_Tarefa 1_
Quais pessoas são citadas pelo nome no texto sobre ingressos das Copas? Liste todas.
_Tarefa 2_
Informe todas as linhas dos registros que contêm a palavra "screenshot", copiando cada uma por inteiro. Maiúsculas e minúsculas contam.

_Texto do documento_
++++
Segundo ele, a operação de entradas em um Mundial não é uma novidade entre os cartolas. "A Copa de 1990 foi a primeira que representou um grande negócio", disse. Documentos vistos pela reportagem revelam que, já ali, o britânico Ray Whelan comprou 4,5 mil entradas para os jogos na Itália. Whelan, mais tarde diretor da Match, foi a pessoa que, em 2014, acabaria sendo presa no Rio suspeita de atuar no mercado negro.

Em 1990, porém, ele assinava contratos em nome da empresa Mundicor e sua atuação deixou os organizadores italianos preocupados. Em uma carta, Luca de Montezemolo, presidente do Comitê Organizador Local, alertava que haviam sido informado sobre uma fonte de ingressos da qual ele "desconhecia". Para Montezemolo, a Mundicor violava as regras de exclusividade na venda de entrada. Mas, em uma resposta, a Fifa acabou adotando tom de apoio a Whelan e aceitou que os pacotes oferecidos pelo britânico pudessem ser vendidos.

Nas edições seguintes dos Mundiais, dois irmãos mexicanos começariam a ganhar espaço na Fifa: Jaime e Enrique Byrom. Whelan era casado com uma das irmãs dos Byroms. "À medida que os anos foram passando, a família aumentou o controle sobre os ingressos e, em 2002, os dois ficariam com o controle de todos os ingressos e acomodações", revelou Alon.

Mas um dos pontos mais claros do envolvimento de um esquema para revender ingressos ocorreu na Copa da Alemanha, em 2006. Naquele Mundial, a empresa iSe, formada pela Dentsu e a Publicis, passaria a ser uma das operadoras de bilhetes de alto nível. Alon seria um de seus principais operadores.

A iSe ganhou em 2003 um contrato para comprar por US$ 270 milhões um total de 346 mil ingressos da Fifa para o Mundial de 2006. Na Copa do Japão e da Coreia do Sul, em 2002, a empresa de marketing da Fifa, a ISL, havia falido. Mas a Dentsu se comprometeu com Joseph Blatter a assumir toda a operação e garantir que a Copa fosse um sucesso. Um ano depois, a empresa seria compensada com um contrato milionário.
++++
_Informações extraídas_
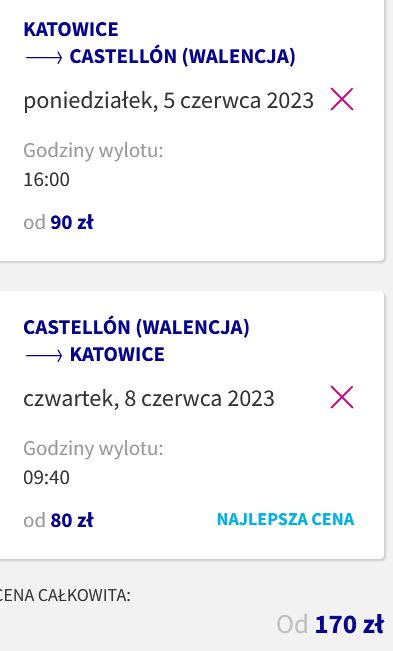Click the od 90 zł price
This screenshot has width=393, height=651.
tap(59, 223)
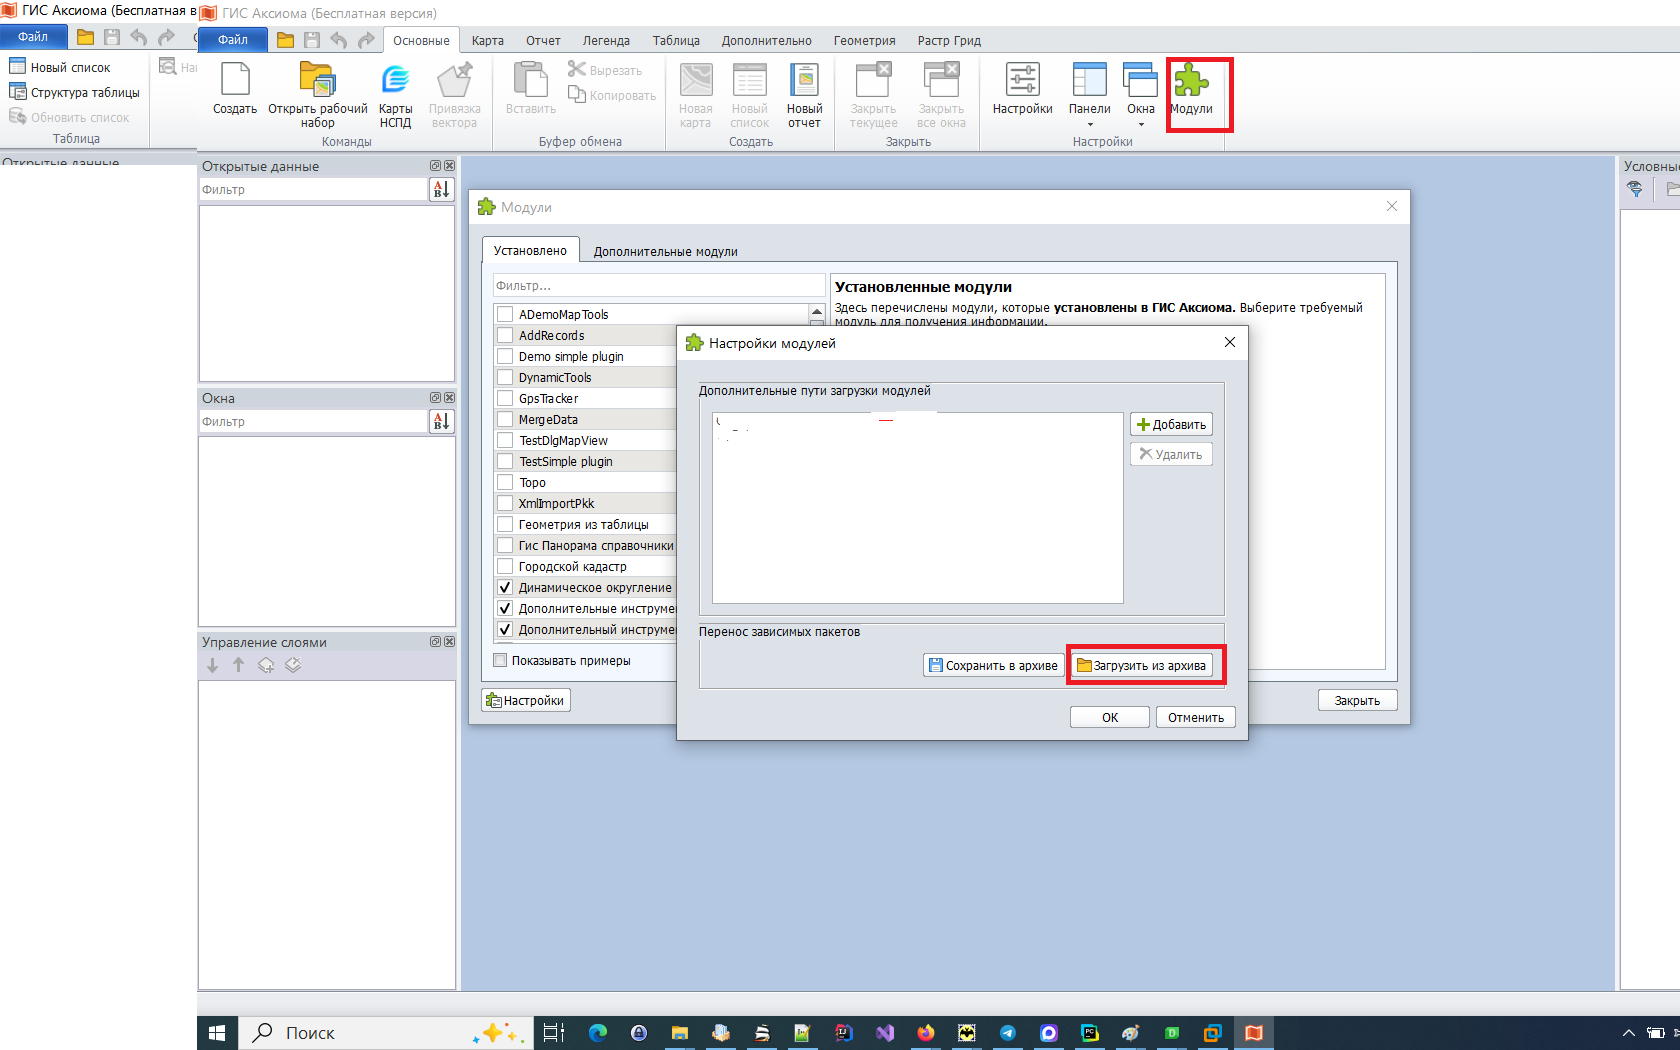Click Карты НСПД icon

[395, 82]
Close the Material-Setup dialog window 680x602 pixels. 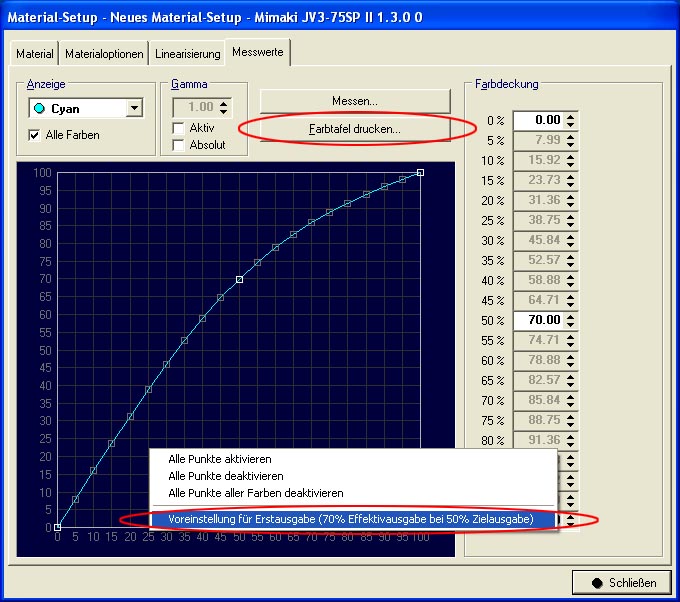620,583
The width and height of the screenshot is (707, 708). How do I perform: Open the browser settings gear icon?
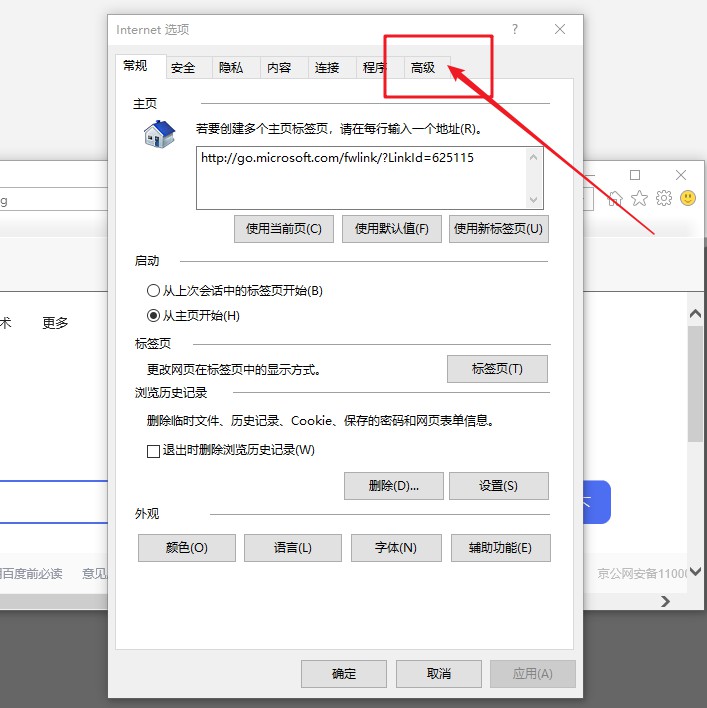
++++
_Resposta final 1_
Ray Whelan
Luca de Montezemolo
Jaime Byrom
Enrique Byrom
Alon
Joseph Blatter

_Resposta final 2_
This screenshot has width=393, height=651.
The width and height of the screenshot is (707, 708). How do I perform: Open the browser settings gear icon?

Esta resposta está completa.